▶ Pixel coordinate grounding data
--- START ---
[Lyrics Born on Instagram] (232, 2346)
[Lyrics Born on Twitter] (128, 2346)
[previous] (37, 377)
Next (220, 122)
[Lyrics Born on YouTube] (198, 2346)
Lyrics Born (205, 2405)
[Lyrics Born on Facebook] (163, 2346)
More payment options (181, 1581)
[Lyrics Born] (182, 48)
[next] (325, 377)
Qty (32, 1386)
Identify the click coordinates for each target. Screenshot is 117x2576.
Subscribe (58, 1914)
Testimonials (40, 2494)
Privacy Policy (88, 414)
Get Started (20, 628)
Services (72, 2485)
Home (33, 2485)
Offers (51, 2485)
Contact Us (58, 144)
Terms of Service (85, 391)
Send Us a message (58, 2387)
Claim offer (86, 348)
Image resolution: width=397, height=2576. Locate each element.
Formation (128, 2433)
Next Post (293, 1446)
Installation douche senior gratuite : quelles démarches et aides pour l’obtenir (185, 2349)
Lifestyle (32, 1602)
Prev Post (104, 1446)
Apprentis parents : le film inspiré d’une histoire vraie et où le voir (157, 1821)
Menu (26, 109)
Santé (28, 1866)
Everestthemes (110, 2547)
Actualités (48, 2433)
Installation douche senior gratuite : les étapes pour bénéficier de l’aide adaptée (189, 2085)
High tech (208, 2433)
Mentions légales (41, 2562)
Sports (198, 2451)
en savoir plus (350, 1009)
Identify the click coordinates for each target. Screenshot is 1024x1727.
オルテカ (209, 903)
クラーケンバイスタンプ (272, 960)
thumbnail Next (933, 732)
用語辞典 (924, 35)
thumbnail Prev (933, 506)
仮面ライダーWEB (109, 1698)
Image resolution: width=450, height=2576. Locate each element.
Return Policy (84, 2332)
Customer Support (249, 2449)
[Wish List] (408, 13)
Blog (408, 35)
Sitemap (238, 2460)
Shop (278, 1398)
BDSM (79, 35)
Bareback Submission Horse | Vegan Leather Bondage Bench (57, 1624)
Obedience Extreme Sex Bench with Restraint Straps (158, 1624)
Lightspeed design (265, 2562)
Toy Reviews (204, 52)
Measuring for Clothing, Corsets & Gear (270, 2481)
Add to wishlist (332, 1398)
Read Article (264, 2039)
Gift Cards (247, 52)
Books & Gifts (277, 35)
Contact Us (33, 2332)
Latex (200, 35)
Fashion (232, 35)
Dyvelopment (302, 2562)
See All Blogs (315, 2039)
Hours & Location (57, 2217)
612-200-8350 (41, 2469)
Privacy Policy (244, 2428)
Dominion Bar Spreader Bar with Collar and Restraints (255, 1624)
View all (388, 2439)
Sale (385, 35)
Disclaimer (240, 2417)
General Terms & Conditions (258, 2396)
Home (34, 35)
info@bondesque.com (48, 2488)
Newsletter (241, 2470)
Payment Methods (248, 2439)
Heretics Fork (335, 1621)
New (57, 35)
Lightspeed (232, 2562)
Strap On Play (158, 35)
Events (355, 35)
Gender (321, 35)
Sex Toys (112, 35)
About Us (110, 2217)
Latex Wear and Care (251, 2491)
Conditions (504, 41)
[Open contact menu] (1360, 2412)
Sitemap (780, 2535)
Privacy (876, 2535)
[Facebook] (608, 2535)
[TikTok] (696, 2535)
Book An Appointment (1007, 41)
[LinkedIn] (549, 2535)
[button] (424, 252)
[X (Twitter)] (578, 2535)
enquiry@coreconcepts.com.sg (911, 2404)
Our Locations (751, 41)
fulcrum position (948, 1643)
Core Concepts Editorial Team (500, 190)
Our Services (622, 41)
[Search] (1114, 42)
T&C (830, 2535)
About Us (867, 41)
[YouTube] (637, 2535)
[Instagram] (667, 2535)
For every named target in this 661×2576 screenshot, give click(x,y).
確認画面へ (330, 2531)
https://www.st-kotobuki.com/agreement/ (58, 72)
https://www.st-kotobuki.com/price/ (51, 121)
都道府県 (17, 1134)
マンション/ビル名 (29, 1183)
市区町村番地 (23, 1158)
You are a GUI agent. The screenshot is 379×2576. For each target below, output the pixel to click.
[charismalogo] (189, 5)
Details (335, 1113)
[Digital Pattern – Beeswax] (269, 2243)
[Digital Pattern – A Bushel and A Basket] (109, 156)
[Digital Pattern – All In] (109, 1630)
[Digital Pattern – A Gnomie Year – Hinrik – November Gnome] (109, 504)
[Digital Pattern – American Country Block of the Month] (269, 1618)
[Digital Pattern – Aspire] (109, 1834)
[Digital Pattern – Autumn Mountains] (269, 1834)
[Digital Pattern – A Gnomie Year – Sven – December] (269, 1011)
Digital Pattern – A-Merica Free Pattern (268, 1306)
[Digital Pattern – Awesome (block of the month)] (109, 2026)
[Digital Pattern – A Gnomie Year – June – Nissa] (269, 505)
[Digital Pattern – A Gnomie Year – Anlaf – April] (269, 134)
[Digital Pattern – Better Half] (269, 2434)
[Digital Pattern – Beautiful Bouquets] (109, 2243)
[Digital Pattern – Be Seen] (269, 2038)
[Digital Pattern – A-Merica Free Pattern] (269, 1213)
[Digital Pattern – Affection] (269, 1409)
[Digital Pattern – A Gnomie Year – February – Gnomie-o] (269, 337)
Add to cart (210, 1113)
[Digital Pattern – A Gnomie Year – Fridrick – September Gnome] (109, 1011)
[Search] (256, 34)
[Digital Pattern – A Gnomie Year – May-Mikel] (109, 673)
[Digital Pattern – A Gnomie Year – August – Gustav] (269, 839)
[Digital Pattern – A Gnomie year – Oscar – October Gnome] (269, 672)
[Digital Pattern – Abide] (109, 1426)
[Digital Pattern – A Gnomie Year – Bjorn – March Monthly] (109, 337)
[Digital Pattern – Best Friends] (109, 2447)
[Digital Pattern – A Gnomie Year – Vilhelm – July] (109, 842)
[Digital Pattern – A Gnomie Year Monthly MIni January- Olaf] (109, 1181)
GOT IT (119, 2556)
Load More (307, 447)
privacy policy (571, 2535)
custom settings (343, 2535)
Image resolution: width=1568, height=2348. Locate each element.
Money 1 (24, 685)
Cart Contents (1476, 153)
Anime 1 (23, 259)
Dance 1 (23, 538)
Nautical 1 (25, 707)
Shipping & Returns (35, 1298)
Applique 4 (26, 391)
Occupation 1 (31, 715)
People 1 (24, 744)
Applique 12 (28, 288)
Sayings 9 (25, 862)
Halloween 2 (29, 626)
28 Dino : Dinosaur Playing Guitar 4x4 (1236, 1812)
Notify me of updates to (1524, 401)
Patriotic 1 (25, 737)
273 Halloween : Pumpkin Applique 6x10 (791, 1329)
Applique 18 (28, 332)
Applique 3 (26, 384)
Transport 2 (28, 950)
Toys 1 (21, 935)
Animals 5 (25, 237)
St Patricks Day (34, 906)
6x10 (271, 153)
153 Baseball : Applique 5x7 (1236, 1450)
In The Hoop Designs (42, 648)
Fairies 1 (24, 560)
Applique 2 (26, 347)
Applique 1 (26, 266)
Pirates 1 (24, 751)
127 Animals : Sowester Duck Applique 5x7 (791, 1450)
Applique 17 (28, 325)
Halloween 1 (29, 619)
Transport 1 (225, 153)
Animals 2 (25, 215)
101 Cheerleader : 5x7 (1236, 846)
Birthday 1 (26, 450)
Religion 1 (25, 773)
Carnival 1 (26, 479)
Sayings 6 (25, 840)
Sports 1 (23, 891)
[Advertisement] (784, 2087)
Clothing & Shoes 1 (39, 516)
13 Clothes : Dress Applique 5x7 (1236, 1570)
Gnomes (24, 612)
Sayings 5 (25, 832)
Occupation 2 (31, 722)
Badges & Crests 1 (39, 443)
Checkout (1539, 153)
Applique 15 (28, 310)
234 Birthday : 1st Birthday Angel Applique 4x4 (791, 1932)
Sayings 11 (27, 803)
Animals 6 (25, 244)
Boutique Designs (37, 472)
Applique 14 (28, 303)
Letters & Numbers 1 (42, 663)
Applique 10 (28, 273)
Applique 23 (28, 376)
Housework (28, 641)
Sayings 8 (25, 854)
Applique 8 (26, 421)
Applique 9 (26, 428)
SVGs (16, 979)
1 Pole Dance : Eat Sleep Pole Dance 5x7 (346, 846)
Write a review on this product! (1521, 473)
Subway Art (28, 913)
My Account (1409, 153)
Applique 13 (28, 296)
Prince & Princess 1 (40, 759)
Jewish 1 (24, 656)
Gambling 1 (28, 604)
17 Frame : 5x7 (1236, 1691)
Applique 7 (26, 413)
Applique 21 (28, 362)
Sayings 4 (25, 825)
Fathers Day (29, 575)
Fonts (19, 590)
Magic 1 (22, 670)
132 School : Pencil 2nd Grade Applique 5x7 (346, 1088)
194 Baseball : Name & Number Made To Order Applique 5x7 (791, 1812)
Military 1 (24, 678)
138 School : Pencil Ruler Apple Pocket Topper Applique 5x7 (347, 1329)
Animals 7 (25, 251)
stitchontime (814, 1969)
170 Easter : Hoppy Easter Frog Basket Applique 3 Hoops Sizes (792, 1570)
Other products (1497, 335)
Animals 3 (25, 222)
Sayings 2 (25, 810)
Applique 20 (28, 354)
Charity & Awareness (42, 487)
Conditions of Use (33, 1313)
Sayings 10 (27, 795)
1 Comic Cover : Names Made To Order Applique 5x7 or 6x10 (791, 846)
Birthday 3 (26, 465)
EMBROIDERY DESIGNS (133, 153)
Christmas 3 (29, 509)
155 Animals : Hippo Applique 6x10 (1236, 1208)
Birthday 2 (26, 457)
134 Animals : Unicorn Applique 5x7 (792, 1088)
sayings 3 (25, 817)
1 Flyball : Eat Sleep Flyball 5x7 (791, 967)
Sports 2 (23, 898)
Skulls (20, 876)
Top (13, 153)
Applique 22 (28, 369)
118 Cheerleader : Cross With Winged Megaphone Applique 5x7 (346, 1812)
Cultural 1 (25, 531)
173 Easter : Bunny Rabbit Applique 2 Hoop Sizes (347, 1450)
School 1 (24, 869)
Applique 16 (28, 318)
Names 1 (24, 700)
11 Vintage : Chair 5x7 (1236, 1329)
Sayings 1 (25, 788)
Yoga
--- END ---
▶ Problem requirements
An exact copy of the lines above, from the one containing "Clothing & Shoes 1 (39, 516)" down to the one containing "Letters & Numbers 1 (42, 663)" and including both, is the whole answer; retype it and nothing else.

▶ Expected answer
Clothing & Shoes 1 (39, 516)
13 Clothes : Dress Applique 5x7 (1236, 1570)
Gnomes (24, 612)
Sayings 5 (25, 832)
Occupation 2 (31, 722)
Badges & Crests 1 (39, 443)
Checkout (1539, 153)
Applique 15 (28, 310)
234 Birthday : 1st Birthday Angel Applique 4x4 (791, 1932)
Sayings 11 (27, 803)
Animals 6 (25, 244)
Boutique Designs (37, 472)
Applique 14 (28, 303)
Letters & Numbers 1 (42, 663)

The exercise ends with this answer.